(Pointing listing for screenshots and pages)
# # # #
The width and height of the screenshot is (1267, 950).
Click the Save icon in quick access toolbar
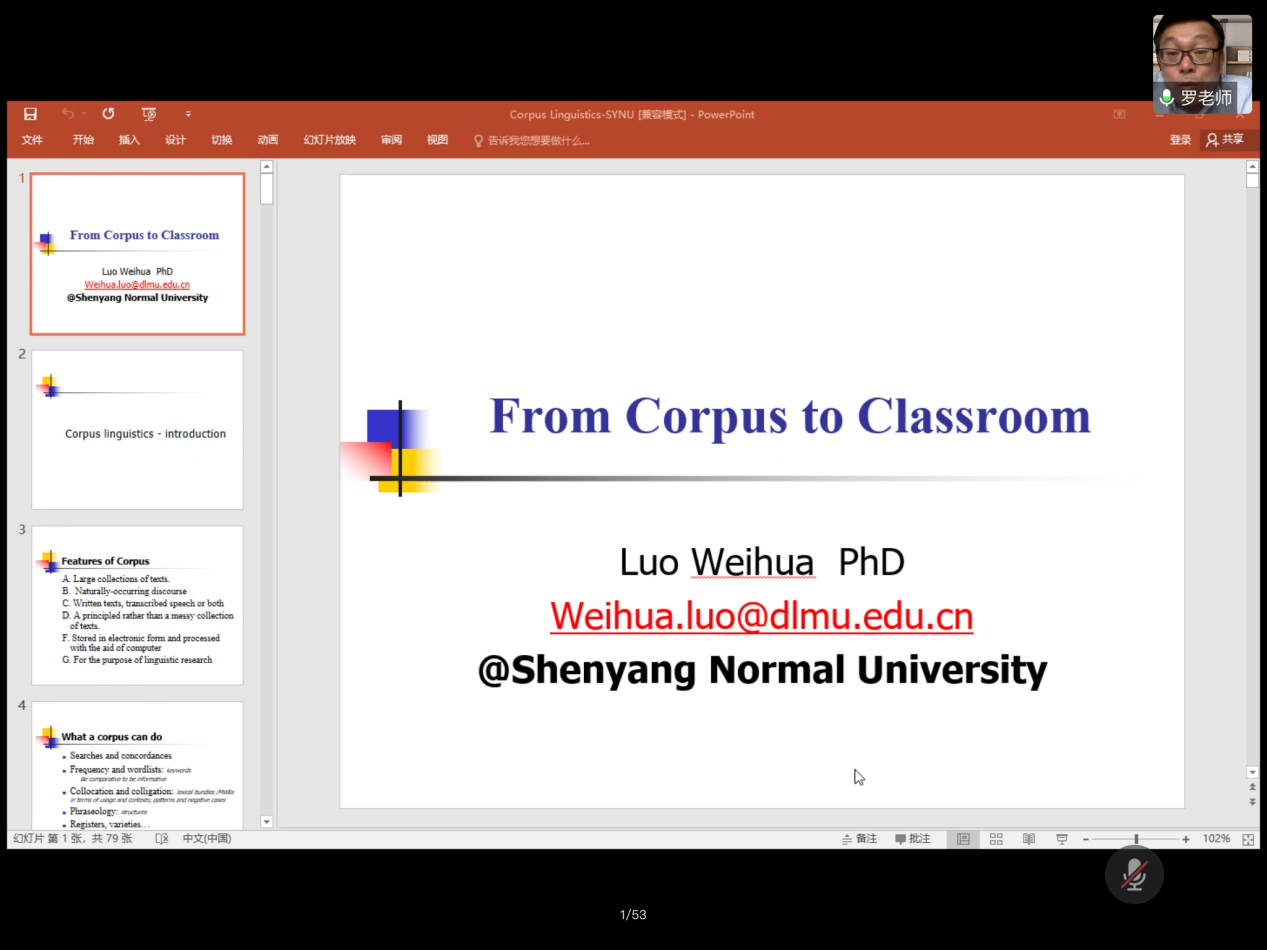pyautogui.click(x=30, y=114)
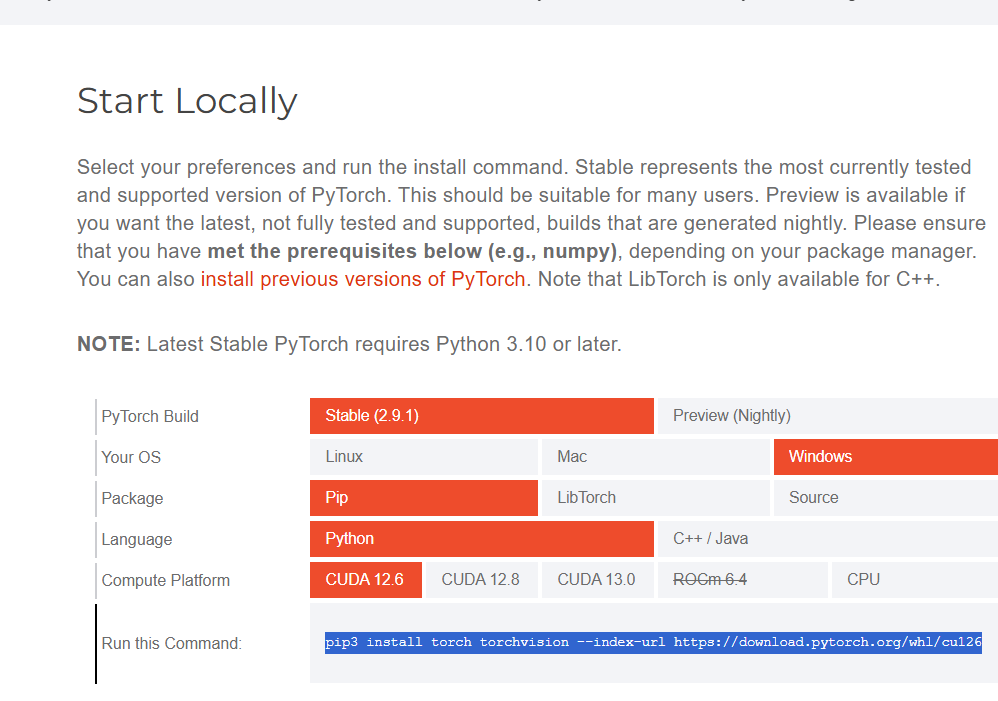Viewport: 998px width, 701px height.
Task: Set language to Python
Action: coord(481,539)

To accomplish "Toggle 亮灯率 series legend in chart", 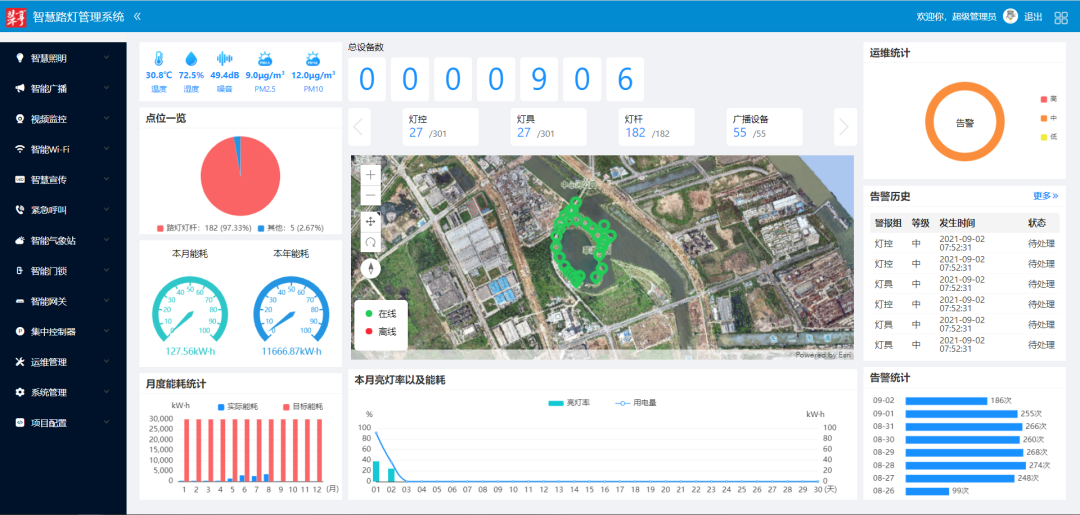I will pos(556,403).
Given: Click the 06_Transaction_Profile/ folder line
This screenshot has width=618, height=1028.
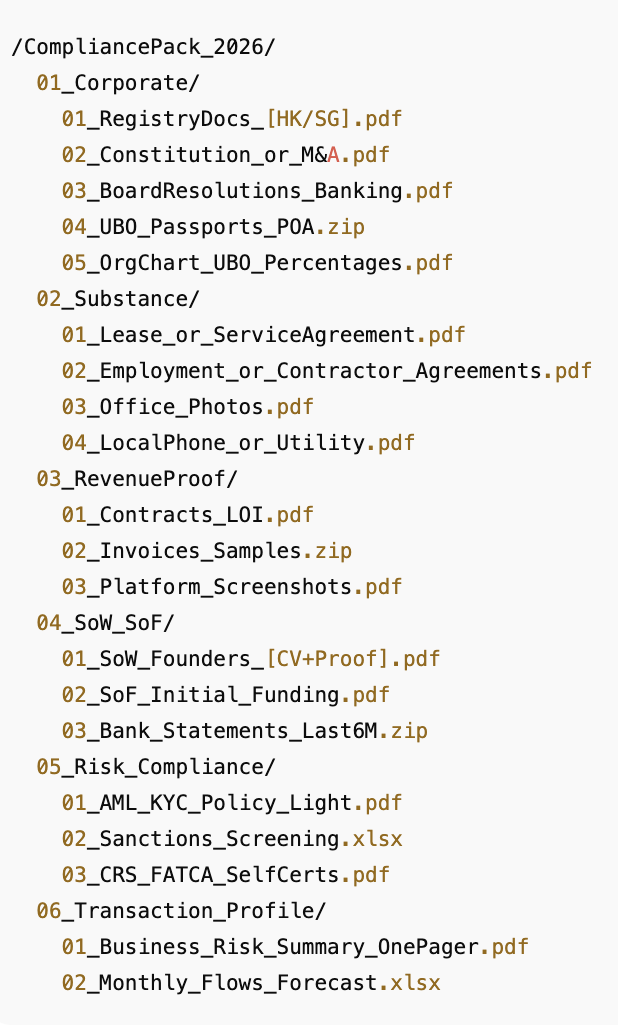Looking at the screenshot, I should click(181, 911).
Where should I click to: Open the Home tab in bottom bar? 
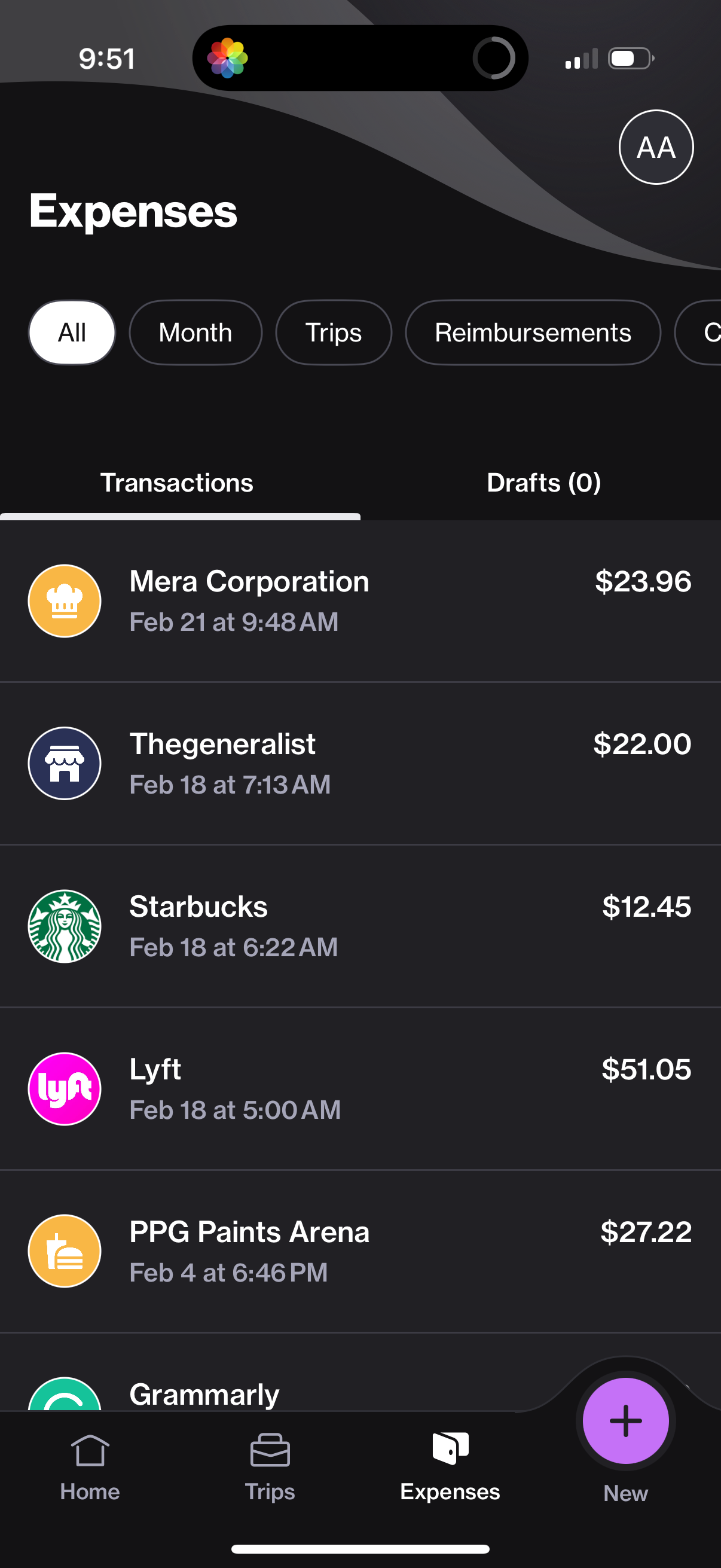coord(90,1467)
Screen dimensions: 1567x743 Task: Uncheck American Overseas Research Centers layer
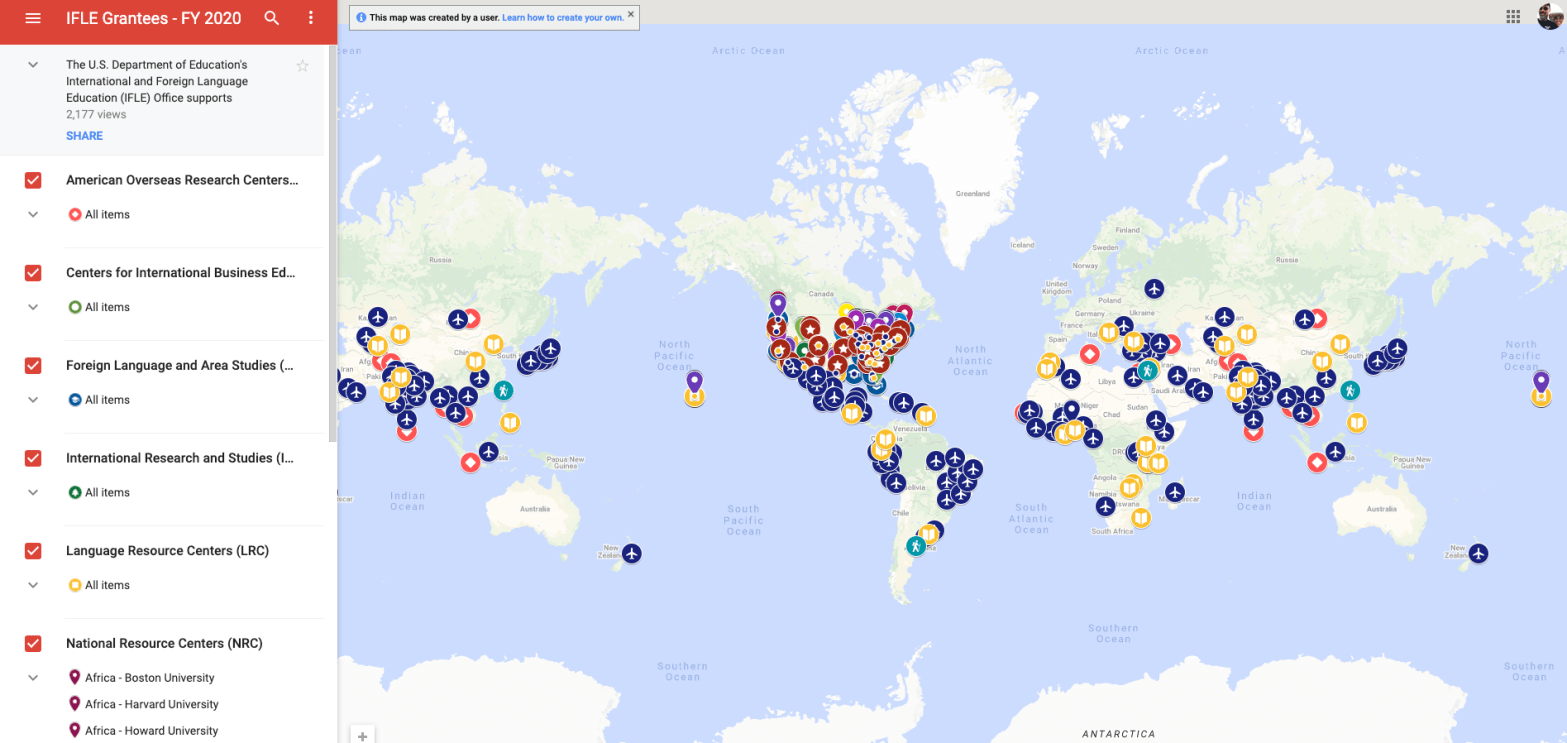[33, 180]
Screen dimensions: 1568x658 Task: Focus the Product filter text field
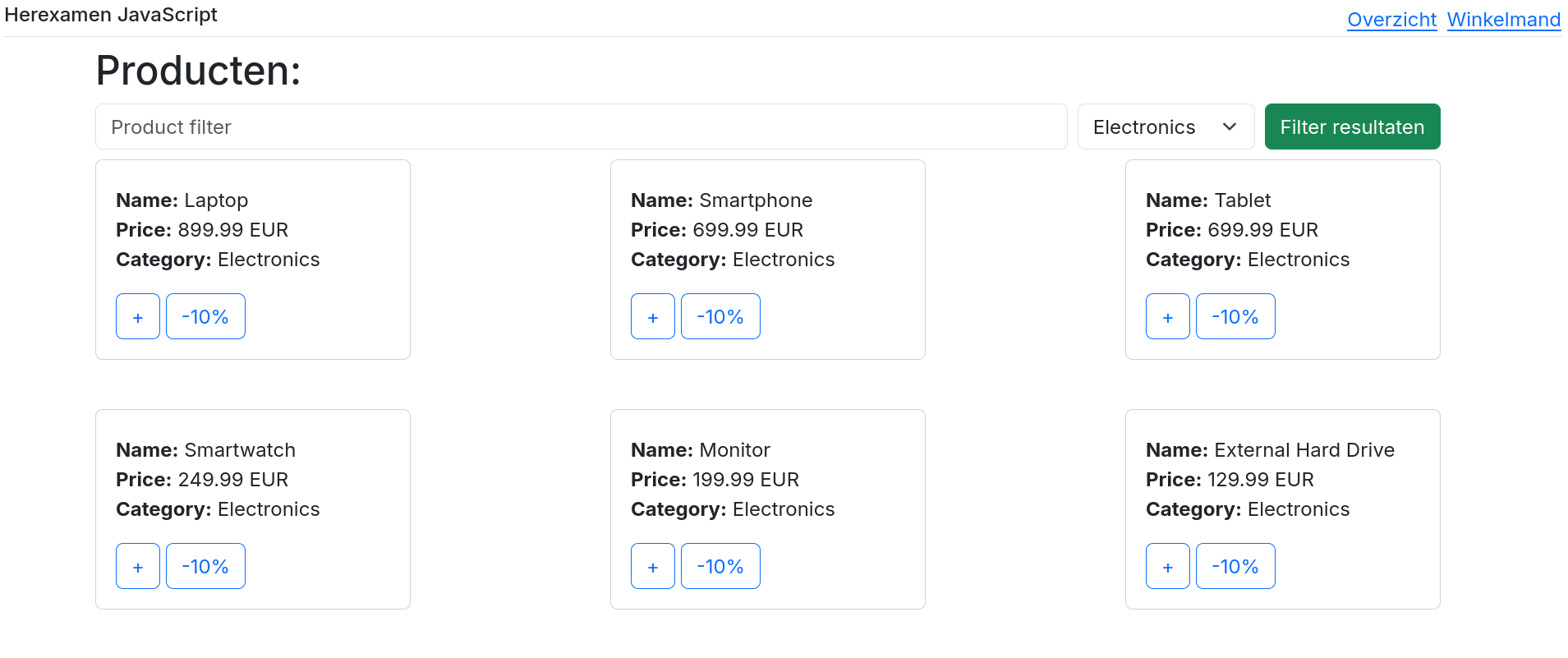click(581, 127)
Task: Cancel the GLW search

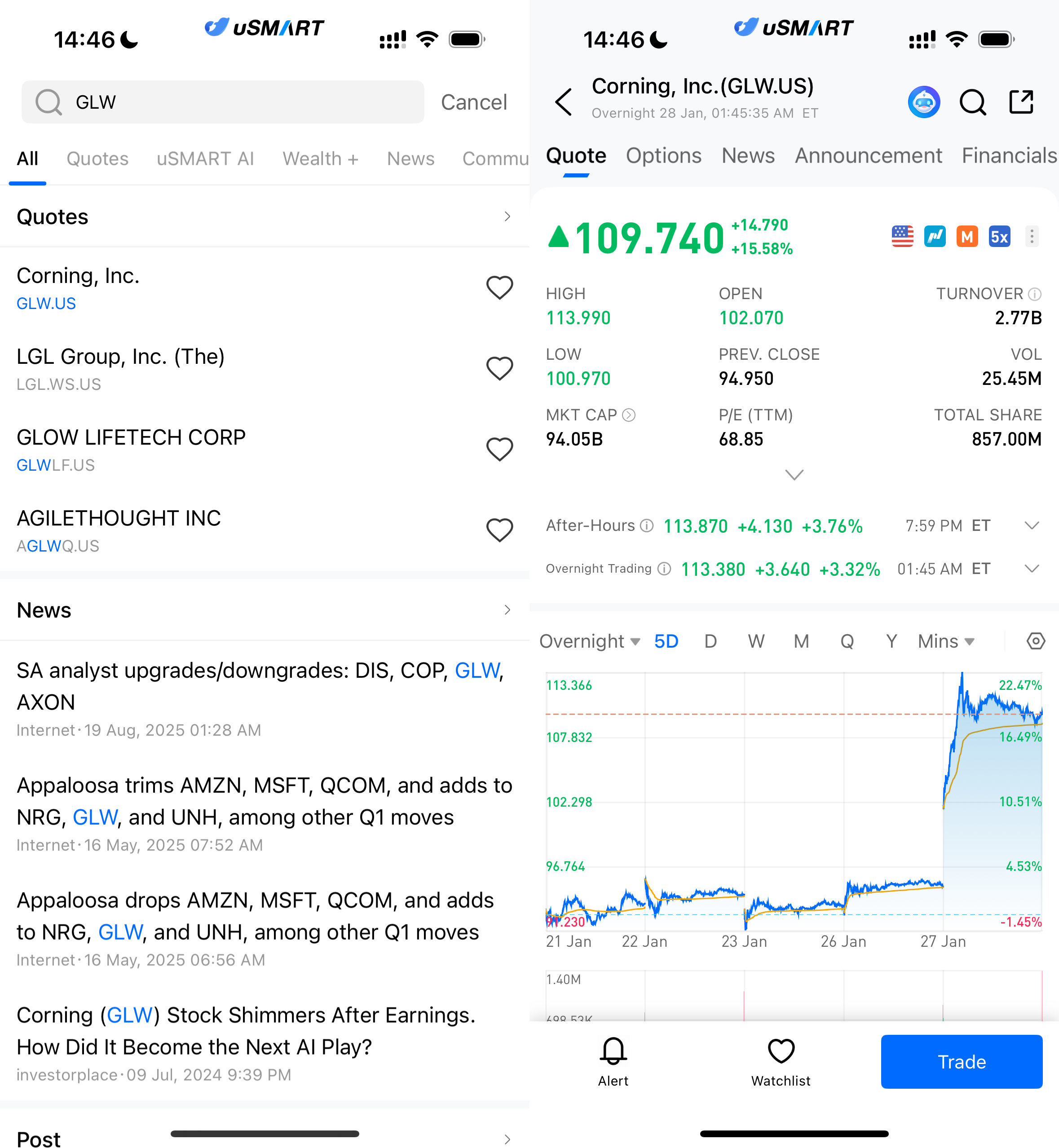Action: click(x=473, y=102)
# # # #
- [Work to be completed]
Please update the stretch from the line containing "Where should I" through the end of the listing, changing "Screen dimensions" to "Screen size" and keeping everything else the same. Leave the pictures out of your answer.

- [The reply]
Where should I click to: Open the Home tab in bottom bar? 
coord(90,1467)
Screen size: 1567x743 Task: Uncheck American Overseas Research Centers layer
[33, 180]
Screen size: 1568x658 Task: Focus the Product filter text field
click(581, 127)
Task: Cancel the GLW search

Action: click(x=473, y=102)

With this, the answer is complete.